Alfredo Adame alarmed fellow contestants in La Mansión VIP after he fell to the dining room floor during a health scare and later said it was a prank. The 67-year-old actor and television host had complained of chest pain and an alarming tachycardia before the moment turned into an emergency response inside the reality show.
Dining room panic
Kim Shantal and other participants rushed to fan him when he seemed unable to breathe properly, and the group shouted, "¡Ayúdenme, por favor, muchachos! ¡Levántenlo!" as he remained on the floor. Adame himself said, "Me está dando una arritmia en el corazón," which pushed the scene from a routine reality-show argument into a medical scare that the cast treated as real.
Production activated emergency protocols immediately, and a team of paramedics entered the set with medical bags to assist him. That response is the part viewers will remember, because the show did not treat the moment as a harmless bit while it was unfolding.
Aida Victoria and the Viagra pill
Aida Victoria had given him a Viagra pill before the incident, adding a detail that made the episode read less like a simple prank and more like a live test of how far reality television can push a cast before medical attention becomes necessary. Some viewers had already noticed Adame looking somewhat down in 24/7 transmissions in recent days, which made the collapse feel more credible in the moment.

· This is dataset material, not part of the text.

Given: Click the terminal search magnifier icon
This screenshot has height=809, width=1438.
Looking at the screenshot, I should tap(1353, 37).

Seconds later, Adame stood up smiling and revealed that everything had been a prank. That reveal shifted the clip from a medical emergency to a ratings-friendly stunt, but it also left the show with a sharper question about where entertainment ends and unnecessary risk begins.

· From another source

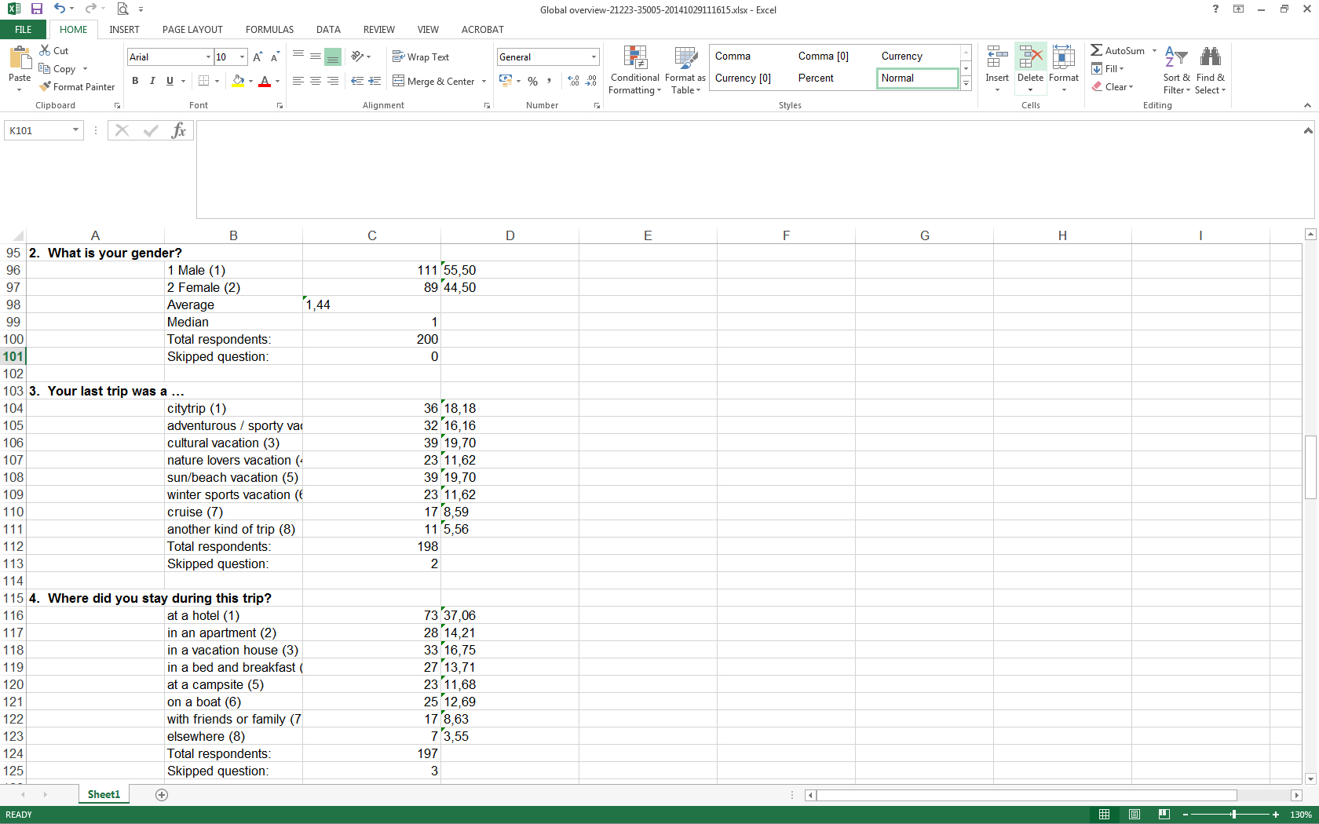Click the Merge & Center icon
1319x824 pixels.
pos(434,81)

Social media clipped the joke
Social media users quickly turned the scene into a running commentary, with one post reading, "Se les olvida que es un primer actor" and another saying, "Sí que es buen actor el señor, no pierde el toque." The reaction split between people treating the moment as performance and those who worried the joke could have been the prelude to a real heart problem.
For La Mansión VIP, the clip delivers attention, but it also shows the cost of building tension around an apparent collapse: the audience may laugh after the reveal, yet the cast and production still had to act as if the danger was real. If the show wants the stunt to work as publicity rather than liability, it has to make sure the next scare does not depend on paramedics arriving first.